Mais, pendant que ce sombre proscrit, à la taille haute et courbée, au visage long et pâle, à l'œil voilé par la réflexion intérieure, comme ses contemporains le décrivent, pendant que cet hôte des ennemis de sa patrie errait ainsi de ville en ville et de mers en forêts, regrettant sa maison rasée par son peuple, il couvait deux choses immortelles dans son front cave: sa gloire et sa vengeance. Ce n'était plus le poëte affadi et ingénieux de sa jeunesse; c'était le poète théologique, politique et némésien de son âge avancé. L'adversité avait changé sa muse dans son sein; elle n'y avait laissé que son premier amour.

Cet amour, cependant, n'avait pas été le seul. Indépendamment de son mariage avec une fille d'une famille illustre de Florence, dont il avait eu sept enfants, Boccace confesse, dans l'histoire de sa vie, écrite sur les lieux et si peu d'années après la mort de Dante, que son héros et son poëte avait eu la faiblesse des héros et des poètes: un amour de la beauté poussé quelquefois jusqu'à la licence du cœur.

La négligence que Dante fit de sa femme après son exil, sa longue séparation sans retour et l'affectation avec laquelle il parle, dans ses œuvres en prose, des inconvénients du mariage, appuient trop à cet égard les accusations de Boccace.
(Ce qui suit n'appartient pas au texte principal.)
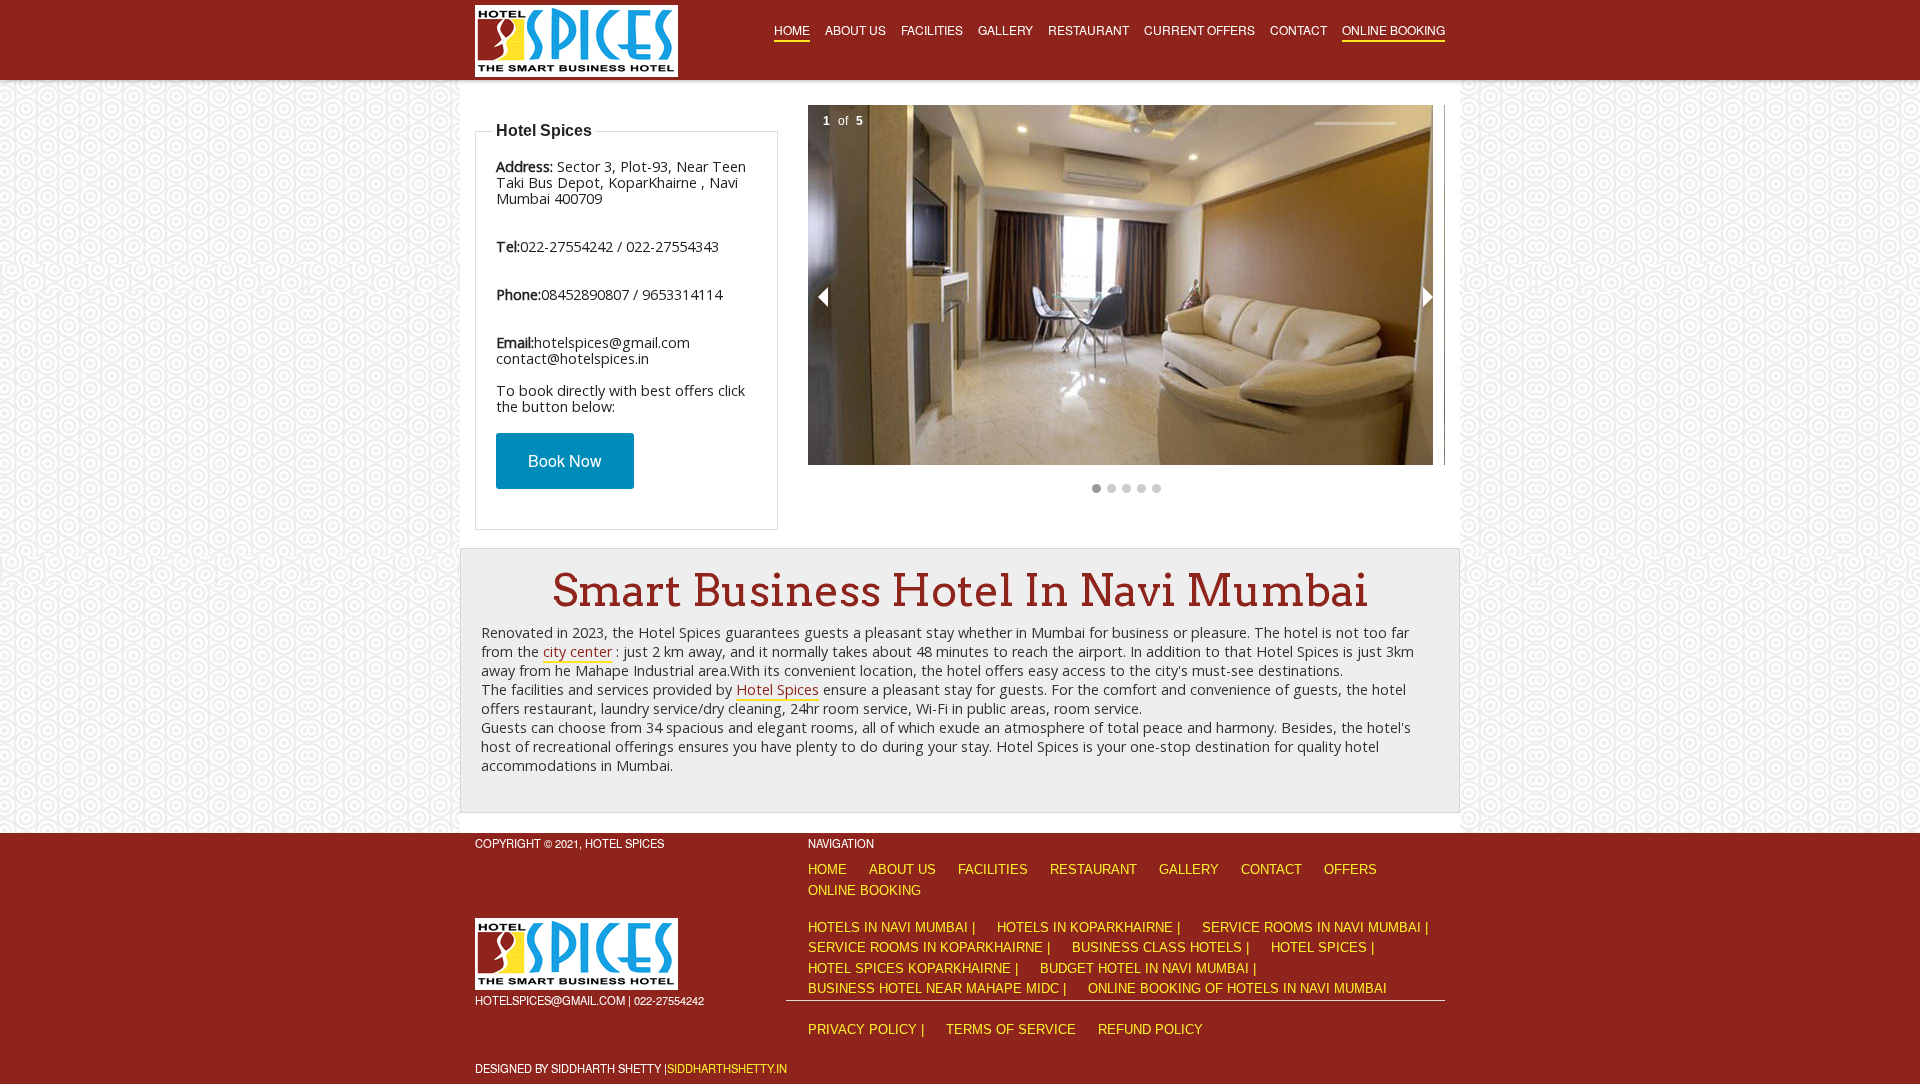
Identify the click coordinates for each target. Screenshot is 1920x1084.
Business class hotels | (1160, 947)
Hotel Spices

Mais tout indique aussi que, si le Dante avait été plus que léger dans l'amour des sens, il avait été fidèle dans l'amour de l'âme. Le souvenir toujours renaissant de sa Béatrice, première et dernière apparition de la beauté céleste sous un voile mortel, l'obséda, tantôt délicieusement, tantôt douloureusement, jusqu'au dernier jour. Cette image le transformait tellement, en se présentant à lui à chaque pas de sa vie et à chaque mouvement de sa pensée, que, quand il voulut se consacrer entièrement à la philosophie théologique, muse sévère de son épopée, il éprouva le besoin de donner à cette philosophie et à cette théologie personnifiées le nom, la forme, le regard, la voix, la beauté de sa Béatrice. C'est ce qu'il avoue sans cesse lui-même dans ses sonnets et dans sa Vita nuova (vie nouvelle), sorte de commentaire mystique écrit par lui-même de ses œuvres et de sa pensée.